Sunday, June 7, 2009

Mysterious weight loss

On Friday, I did an initial assessment of a patient who came in with a diagnosis of primary ciliary dyskinesia (Kartagener’s Syndrome). This is a rare genetic disorder where the cilia lining the respiratory and male reproductive tract are abnormal and therefore, unable to move properly. People with PCD have chronic respiratory infections and bronchiectasis and men are usually infertile. It sounds a lot like cystic fibrosis. Nutrition was consulted because this patient had weight loss of about 8% in the past 4-6 weeks. The patient’s description of his BMs made us suspect that the weight loss is due to malabsorption, and in fact, the patient is being worked up for cystic fibrosis. I am really excited to see results from his fat-soluble vitamin labs and fecal fat study tomorrow.

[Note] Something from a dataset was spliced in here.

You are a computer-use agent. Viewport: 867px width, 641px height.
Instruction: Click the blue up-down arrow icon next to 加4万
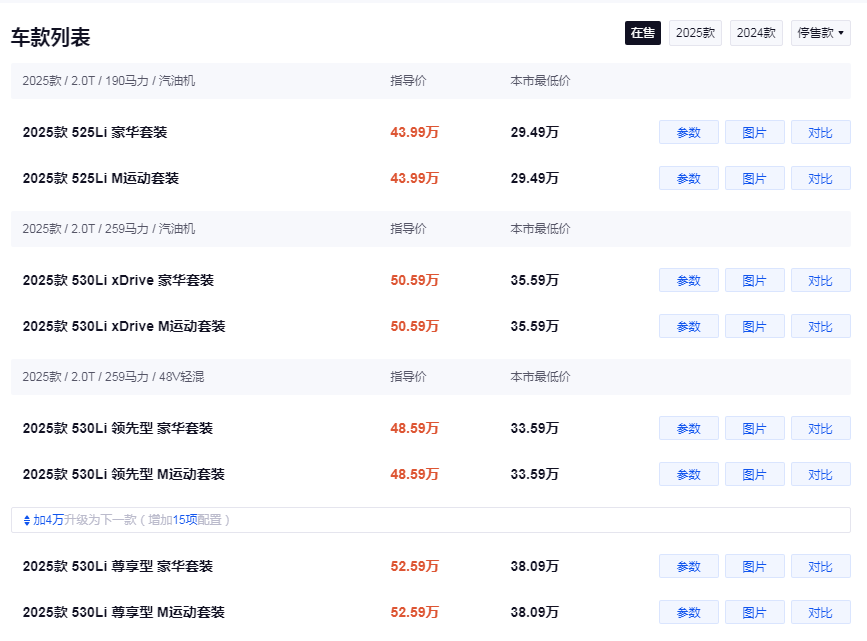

If it is CF, it will be interesting to educate him about CF, figure out his enzymes, etc. If it isn’t CF, it will be even more interesting to try to address his weight loss, because nothing I’ve read about PCD suggests an association with malabsorption.

I had a couple of other helpful experiences this week. On Thursday I saw a patient’s ostomy bag. In rounds, the team had mentioned the patient’s discomfort with the ostomy bags the hospital provided, saying that they fell off too easily and expressing a strong preference for the bags he uses at home. He said the same thing to us when we stopped by to do a brief ostomy diet refresher. It was kind of yucky to see the ostomy output. I can definitely imagine how self-conscious I would always be about having an ostomy bag and how important it would be to me to use supplies that I knew worked so that I would avoid any mishaps.

Additionally, we were consulted for nutrition education for a man newly diagnosed with diabetes who required insulin. He was a rehab patient who may or may not have really understood everything that was going on, but Diane did a lovely education and helped his wife understand the basics of a consistent carb diet. As we were finishing up, the nurse came in to give the patient his insulin, so we stuck around and watched. The wife is still new to doing a fingerstick and using the glucose meter, so the nurse and my RD talked her through it, showing her how to “milk the finger” to get a good drop of blood out and then to place the meter at a 90-degree angle to the finger to get the blood into the strip. The reading was 153, which was just above the sliding scale “normal” range. My RD discussed with the patient’s wife what she could do next: either administer 2 units of insulin or go for a walk/PT to help bring the glucose levels into a normal range. It was super helpful to me to be watching someone learn about managing diabetes and to actually see a blood glucose reading done.